MicroStrategy (MSTR) presented its anticipated MicroStrategy Q3 2025 results this Wednesday, October 29th. The business intelligence firm surprised the market by reporting earnings per share (EPS) of $8.42. However, this robust performance did not come from its software business, but from unrealized accounting gains (mark-to-market) on its massive Bitcoin treasury. The information was detailed in its official quarterly earnings report for shareholders.
The key driver in these accounts was the recognition of $1.1 billion in profits from the revaluation of its digital assets. According to the report, MicroStrategy now holds a total of 271,069 BTC. The company has maintained a consistent acquisition strategy. Thus, its average purchase price stands at $36,016 per coin. At the quarter’s end, the market value of this reserve amounted to $18.39 billion. This contrasts significantly with its original cost basis of $9.76 billion.

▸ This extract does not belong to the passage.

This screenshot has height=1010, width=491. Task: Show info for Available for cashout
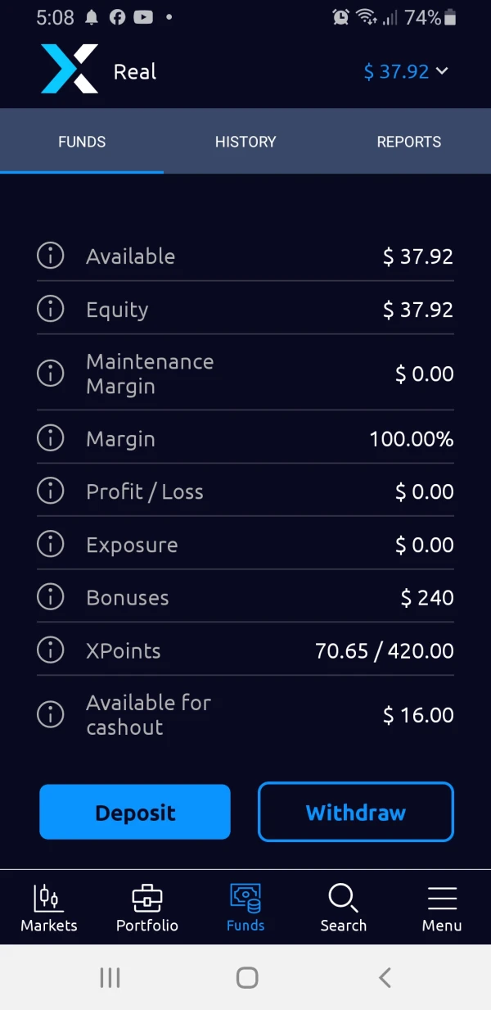[x=51, y=714]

The Bitcoin Strategy Eclipses the Software Business
These financial results highlight how the company’s bet on Bitcoin has overshadowed its primary commercial activity. On the other hand, revenues from MicroStrategy’s traditional software business showed a notable contraction during the period. The software division posted revenues of $114.3 million. This figure represents a 9.1% year-over-year decline, concerning some analysts about the health of its core operation.
Furthermore, it is crucial to understand that these $8.42 earnings per share are largely “on paper.” They are possible thanks to the new FASB (Financial Accounting Standards Board) accounting rules. These recently adopted rules allow companies to value their cryptocurrency holdings at market price (mark-to-market) each quarter, rather than recording them as intangible assets that could only be impaired.

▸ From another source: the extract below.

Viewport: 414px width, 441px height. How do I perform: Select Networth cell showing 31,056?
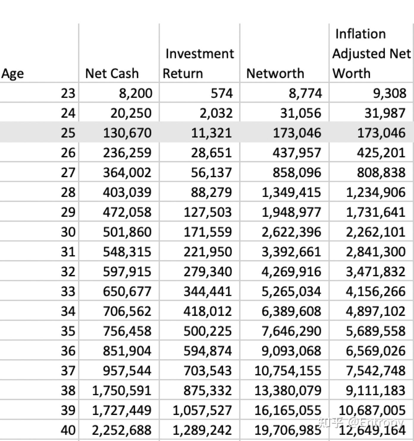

Is MicroStrategy Now a De Facto Bitcoin ETF?
The release of the MicroStrategy Q3 2025 results reinforces the company’s position as an indirect investment vehicle for Bitcoin. For many investors in traditional markets, buying MSTR stock is seen as a regulated way to gain exposure to BTC’s price. Therefore, its stock performance is intrinsically linked to the crypto-asset’s daily volatility.
Likewise, this strategy validates the thesis of its founder and executive chairman, Michael Saylor. Saylor has repeatedly defended the use of Bitcoin as a superior treasury reserve asset compared to cash or gold. This quarter’s accounting success could encourage other corporations to consider similar moves, although volatility remains a significant risk.
MicroStrategy’s duality, as both a software company and a Bitcoin holder, continues to define its investment profile. Analysts and the market will be watching closely to see if the firm uses its operating cash flows, or new financing, to continue its Bitcoin acquisition policy. Future movements in BTC’s price will inevitably dictate the company’s upcoming quarterly results.